Seymour Hersh’in Savları Ciddi
Onur Öymen
Amerika’nın ünlü gazetecilerinden Seymour Hersh‘in birkaç gün önce London Review of Books dergisine yazdığı makalede dile getirdiği Suriye’deki kimyasal saldırıyı Türkiye’den de yardım gören muhalif güçlerin gerçekleştirdiği iddiası, Türkiye’de ve dünyada büyük yankı yaptı. Türk ve Amerikan hükümetleri
bu iddiayı yalanlayarak saldırıyı Suriye Hükümeti’nin yaptığı yolundaki eski görüşlerini tekrarladılar.
Hersh bu yalanlamalara tepki gösterdi, iddialarının arkasında durdu ve evvelce Vietnam’da yapılan My Lai katliamını ve Irak’ta Abu Garib hapishanesindeki işkence olaylarını kamuoyuna açıkladığı zaman da Amerikan Hükümetinin bunları yadsıdığını ancak daha sonra söylediklerinin gerçek olduğunun anlaşıldığını belirtti ve
elinde iddialarını kanıtlayacak istihbarat raporlarının bulunduğunu ifade etti.
Hersh, Vietnamla ilgili haberi nedeniyle Pulitzer ödülüne layık görülen bir gazetecidir. İddialarını tümüyle hafife alıp hayal mahsulü gibi göstermek doğru olmaz.
Cevap verilmesi gereken 1. soru, Suriye’deki silahlı muhalif grupların elinde kimyasal silah bulunup bulunmadığı sorusudur. Geçen yılın ortalarında, Birleşmiş Milletlerin Suriye’deki durumu araştırmakla görevlendirdiği İsviçre’li hukukçu Carla Ponte de muhliflerin elinde kimyasal silah bulunduğu yolunda bilgilere sahip olduğunu açıklamıştı.
13 Aralkık 2013’te BM Genel Sekreteri Ban ki-Moon, Güvenlik Konseyi ve
Genel Kurul Başkanlarına gönderdiği raporlarda Suriye’deki BM gözlemcilerinin verdiği bilgilere dayanarak muhalif grupların Suriye’li askerlere karşı kimyasal silah kullandıklarına ilişkin bilgiler bulunduğunu belirtmişti
.
Geçen yıl yaşanan ve Amerika’yı askeri müdahalenin eşiğine getiren krizden sonra Suriye elindeki kimyasal silahları imha etmeyi kabul etmiş ve bunun için gerekli adımları atmıştı. Ancak muhalif güçlerin elinde olduğu söylenen silahların imhası konusunda herhangi bir çalışma yapıldığı hakkında bilgi yoktur.
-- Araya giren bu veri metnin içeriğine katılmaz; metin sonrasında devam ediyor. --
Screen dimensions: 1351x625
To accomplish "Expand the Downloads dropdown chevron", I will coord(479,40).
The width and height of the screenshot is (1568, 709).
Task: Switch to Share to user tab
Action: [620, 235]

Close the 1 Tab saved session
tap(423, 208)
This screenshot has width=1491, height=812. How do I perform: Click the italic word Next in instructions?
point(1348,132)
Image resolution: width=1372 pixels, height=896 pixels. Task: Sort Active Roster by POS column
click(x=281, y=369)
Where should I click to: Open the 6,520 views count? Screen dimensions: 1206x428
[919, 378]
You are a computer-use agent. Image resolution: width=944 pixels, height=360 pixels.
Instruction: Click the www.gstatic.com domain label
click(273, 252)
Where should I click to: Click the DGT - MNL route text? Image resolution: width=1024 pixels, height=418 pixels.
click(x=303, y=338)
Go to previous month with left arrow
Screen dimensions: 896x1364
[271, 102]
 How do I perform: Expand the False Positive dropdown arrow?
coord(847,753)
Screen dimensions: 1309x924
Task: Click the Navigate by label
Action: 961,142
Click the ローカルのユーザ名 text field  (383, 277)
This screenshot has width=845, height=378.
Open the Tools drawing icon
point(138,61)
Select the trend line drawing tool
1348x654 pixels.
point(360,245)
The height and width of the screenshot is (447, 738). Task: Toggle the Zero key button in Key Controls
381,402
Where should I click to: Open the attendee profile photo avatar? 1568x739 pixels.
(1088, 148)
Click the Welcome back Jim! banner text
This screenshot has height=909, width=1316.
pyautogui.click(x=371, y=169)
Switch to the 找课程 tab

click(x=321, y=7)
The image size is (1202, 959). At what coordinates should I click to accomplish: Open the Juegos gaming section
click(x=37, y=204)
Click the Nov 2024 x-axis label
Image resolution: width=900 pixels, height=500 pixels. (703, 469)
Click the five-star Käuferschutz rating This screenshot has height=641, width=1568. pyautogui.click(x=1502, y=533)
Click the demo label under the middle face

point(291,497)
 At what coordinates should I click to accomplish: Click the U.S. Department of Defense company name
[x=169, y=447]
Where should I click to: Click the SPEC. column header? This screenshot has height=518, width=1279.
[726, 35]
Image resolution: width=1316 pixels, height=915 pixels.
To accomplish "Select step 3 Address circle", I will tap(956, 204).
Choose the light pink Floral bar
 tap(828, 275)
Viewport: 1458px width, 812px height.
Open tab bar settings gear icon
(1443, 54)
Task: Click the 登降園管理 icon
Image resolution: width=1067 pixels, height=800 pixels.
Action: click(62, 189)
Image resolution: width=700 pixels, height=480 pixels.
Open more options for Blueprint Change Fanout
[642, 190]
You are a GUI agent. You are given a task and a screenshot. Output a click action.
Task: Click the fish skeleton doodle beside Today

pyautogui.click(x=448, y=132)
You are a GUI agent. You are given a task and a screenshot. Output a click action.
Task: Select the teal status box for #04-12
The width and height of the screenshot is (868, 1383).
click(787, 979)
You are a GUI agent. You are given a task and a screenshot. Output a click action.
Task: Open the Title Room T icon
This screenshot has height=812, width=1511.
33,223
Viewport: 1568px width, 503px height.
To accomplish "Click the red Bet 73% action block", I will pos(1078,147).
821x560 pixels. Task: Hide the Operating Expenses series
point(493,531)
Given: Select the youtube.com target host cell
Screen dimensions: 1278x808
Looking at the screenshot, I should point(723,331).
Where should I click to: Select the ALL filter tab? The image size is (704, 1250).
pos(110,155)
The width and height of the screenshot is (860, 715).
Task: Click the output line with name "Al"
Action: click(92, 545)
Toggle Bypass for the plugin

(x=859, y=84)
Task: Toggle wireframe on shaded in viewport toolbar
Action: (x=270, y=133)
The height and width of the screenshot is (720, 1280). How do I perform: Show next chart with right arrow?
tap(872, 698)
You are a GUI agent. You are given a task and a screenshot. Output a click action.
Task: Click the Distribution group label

Türkiye’nin muhalif gruplara bu alanda şu veya bu desteği sağladığı yolundaki iddilar de vahim bir durum yaratmıştır. Bu iddiaların gerçek dışı olduğu konusunda Meclisin ve kamuoyunun mutlaka ikna edilmesi gereklidir.
Değerli milletlevekili Osman Korutürk‘ün Mecliste dile getirdiği iddia da mutlaka açıklığa kavuşturulmalıdır. Suriye’deki kimi karşıt gruplara ait bir füze rampasının altında bir Türk firmasının adını gösteren platforma ait fotoğrafın niteliği ve anlamı mutlaka araştırılmalıdır.
Önce de kezlerce belirttiğimiz gibi, Türkiye Suriye’eki çatışmaların dışında kalmalı ve silahlı karşıt kesimlere şu veya bu biçimde destek sağlamaktan
vaz geçmelidir. Bu silahlı grupların bazıları da birbirleriyle çatışmaktadır.
Hangi gruba destek verirseniz onun karşısındaki grubun hedefi haline gelebilirsiniz.
Türkiye’nin bölgedeki silahlı çatışmalara taraf olması ülkemiz açısından
cok ciddi sakıncalar yaratabilir. İki gün önce Somali’deki Büyükelçiliğimiz inşaatına yapılan ve iki işçimizin yaralanmasıyla sonuçlanan saldırı, ileride karşılaşabileceğimiz daha ciddi sıkıntıların işareti sayılmalıdır.